André Luiz da Silva *
[email protected]
Todos os anos, quando o inverno se aproxima com suas madrugadas geladas, campanhas de arrecadação de agasalhos mobilizam pessoas, empresas e instituições. O mesmo acontece diante de enchentes, incêndios, secas e outras tragédias climáticas que desafiam nossa capacidade de resposta. Nessas ocasiões, vemos o melhor da sociedade emergir: um movimento do bem de mãos que se unem para aliviar a dor de quem mais precisa.
Mas a solidariedade não nasce apenas nos momentos de crise. Ela precisa ser cultivada diariamente, como um valor permanente. E foi exatamente essa reflexão que inspirou centenas de estudantes das redes públicas municipal e estadual de Ribeirão Preto, São Simão e Cravinhos, participantes do Projeto Literatura e Arte 2025-26, promovido pelo Rotary Club de Ribeirão Preto–Jardim Paulista.
Ao ler os textos produzidos pelos jovens e adolescentes, encontrei algo que vai muito além de versos e redações. Encontrei consciência social. Encontrei empatia. Encontrei uma geração que compreende que o frio mais perigoso nem sempre é o da temperatura, mas o da indiferença.

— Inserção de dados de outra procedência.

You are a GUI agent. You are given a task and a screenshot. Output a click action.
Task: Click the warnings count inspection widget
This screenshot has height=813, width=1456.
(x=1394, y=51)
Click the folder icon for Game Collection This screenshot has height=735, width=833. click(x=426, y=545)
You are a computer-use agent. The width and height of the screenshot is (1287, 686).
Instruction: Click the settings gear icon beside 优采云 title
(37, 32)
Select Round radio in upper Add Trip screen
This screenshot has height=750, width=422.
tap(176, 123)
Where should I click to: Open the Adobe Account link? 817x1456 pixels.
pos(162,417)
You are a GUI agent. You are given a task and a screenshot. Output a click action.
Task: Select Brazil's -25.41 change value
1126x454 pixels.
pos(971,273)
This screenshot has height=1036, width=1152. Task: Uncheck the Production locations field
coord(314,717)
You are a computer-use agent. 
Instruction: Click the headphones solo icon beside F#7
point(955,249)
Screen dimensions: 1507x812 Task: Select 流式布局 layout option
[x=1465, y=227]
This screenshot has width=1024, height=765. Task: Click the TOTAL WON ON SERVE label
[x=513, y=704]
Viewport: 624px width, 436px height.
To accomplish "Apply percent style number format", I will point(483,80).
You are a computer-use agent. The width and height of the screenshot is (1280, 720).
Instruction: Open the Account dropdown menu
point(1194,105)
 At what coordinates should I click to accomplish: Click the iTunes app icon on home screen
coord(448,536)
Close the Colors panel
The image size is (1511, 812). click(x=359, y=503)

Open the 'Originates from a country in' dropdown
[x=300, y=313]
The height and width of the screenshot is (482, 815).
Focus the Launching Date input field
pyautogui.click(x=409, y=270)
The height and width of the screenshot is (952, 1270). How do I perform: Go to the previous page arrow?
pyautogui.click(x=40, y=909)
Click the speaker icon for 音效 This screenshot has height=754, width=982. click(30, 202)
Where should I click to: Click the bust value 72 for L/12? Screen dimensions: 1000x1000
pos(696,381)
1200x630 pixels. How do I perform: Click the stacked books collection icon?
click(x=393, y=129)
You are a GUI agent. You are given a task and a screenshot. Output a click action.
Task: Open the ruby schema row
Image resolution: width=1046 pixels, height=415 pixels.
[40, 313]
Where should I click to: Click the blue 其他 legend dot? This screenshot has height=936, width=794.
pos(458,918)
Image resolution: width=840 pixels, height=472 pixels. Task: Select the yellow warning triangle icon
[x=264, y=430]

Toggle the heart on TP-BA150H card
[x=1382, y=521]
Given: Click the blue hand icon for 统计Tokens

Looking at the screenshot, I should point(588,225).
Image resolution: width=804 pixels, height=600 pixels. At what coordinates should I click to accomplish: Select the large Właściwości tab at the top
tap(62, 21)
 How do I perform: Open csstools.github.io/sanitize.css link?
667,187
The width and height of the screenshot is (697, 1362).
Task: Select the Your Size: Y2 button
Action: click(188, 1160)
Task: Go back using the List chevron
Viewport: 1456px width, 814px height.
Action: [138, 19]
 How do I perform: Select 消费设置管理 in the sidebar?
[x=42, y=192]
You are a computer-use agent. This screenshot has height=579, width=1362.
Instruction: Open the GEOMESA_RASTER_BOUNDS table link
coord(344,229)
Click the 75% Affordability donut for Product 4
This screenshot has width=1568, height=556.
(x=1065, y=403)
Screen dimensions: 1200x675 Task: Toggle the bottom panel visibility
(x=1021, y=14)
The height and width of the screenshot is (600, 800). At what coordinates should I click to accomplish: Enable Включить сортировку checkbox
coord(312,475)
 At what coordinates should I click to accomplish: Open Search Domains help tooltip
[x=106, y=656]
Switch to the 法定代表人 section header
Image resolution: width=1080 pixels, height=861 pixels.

Os alunos transformaram em ilustrações e palavras aquilo que muitos adultos ainda têm dificuldade de perceber: ninguém atravessa sozinho os invernos da vida. Um cobertor, uma refeição, um abraço, uma escuta atenta ou uma simples mão estendida podem representar a diferença entre o desespero e a esperança.
Por isso, meus cumprimentos aos estudantes, que deram voz a sentimentos tão nobres; aos professores, que souberam transformar literatura em formação humana, aos familiares que apoiaram; e ao Rotary Club de Ribeirão Preto–Jardim Paulista, que mais uma vez demonstra que educação, cultura e cidadania caminham juntas.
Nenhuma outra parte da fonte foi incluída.